For each line below with the word "computer", write out a copy.

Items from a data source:
===
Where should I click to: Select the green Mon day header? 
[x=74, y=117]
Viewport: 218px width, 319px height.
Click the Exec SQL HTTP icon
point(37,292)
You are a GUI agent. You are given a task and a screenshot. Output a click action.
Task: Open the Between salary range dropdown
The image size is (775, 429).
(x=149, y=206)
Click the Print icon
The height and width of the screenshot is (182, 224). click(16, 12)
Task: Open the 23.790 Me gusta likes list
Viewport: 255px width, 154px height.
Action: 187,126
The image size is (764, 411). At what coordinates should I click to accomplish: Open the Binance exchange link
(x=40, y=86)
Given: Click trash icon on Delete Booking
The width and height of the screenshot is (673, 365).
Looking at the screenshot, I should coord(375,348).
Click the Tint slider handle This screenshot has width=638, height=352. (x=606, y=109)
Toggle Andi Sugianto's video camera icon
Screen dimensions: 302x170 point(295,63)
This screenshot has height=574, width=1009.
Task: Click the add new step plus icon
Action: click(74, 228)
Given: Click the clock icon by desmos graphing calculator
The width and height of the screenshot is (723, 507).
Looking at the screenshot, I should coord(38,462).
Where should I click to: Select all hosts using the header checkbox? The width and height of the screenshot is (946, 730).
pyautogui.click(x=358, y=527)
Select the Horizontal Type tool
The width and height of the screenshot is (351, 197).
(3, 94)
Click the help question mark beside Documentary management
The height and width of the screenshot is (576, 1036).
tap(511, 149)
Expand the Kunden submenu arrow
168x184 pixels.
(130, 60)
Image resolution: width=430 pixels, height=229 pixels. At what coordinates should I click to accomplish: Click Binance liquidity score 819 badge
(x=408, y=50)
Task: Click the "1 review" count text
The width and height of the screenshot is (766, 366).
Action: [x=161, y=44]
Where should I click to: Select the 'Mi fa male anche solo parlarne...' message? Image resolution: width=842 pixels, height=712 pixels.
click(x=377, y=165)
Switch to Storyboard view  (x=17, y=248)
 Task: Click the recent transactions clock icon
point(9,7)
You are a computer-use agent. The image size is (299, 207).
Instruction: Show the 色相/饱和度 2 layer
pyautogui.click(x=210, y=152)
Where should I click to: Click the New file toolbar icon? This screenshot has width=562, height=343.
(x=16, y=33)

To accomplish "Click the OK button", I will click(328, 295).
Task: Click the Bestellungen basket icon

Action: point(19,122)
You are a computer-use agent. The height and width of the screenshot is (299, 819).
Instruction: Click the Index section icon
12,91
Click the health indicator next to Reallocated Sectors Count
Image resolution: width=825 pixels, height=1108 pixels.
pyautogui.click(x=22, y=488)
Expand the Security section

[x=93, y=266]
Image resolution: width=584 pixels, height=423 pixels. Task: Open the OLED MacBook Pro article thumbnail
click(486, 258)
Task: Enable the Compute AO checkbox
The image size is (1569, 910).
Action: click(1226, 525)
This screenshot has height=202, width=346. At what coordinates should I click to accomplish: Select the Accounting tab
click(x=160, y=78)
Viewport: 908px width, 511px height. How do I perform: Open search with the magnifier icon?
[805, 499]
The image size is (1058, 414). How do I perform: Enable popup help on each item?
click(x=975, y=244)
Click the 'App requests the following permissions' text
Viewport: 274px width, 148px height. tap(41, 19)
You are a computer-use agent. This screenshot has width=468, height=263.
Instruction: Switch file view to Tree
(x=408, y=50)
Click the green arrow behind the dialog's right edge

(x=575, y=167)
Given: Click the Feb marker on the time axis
===
TASK RESULT:
You are a computer-use agent. The image size is (299, 207).
You are a computer-use agent. The height and width of the screenshot is (299, 819).
You are a computer-use agent. This screenshot has width=468, height=263.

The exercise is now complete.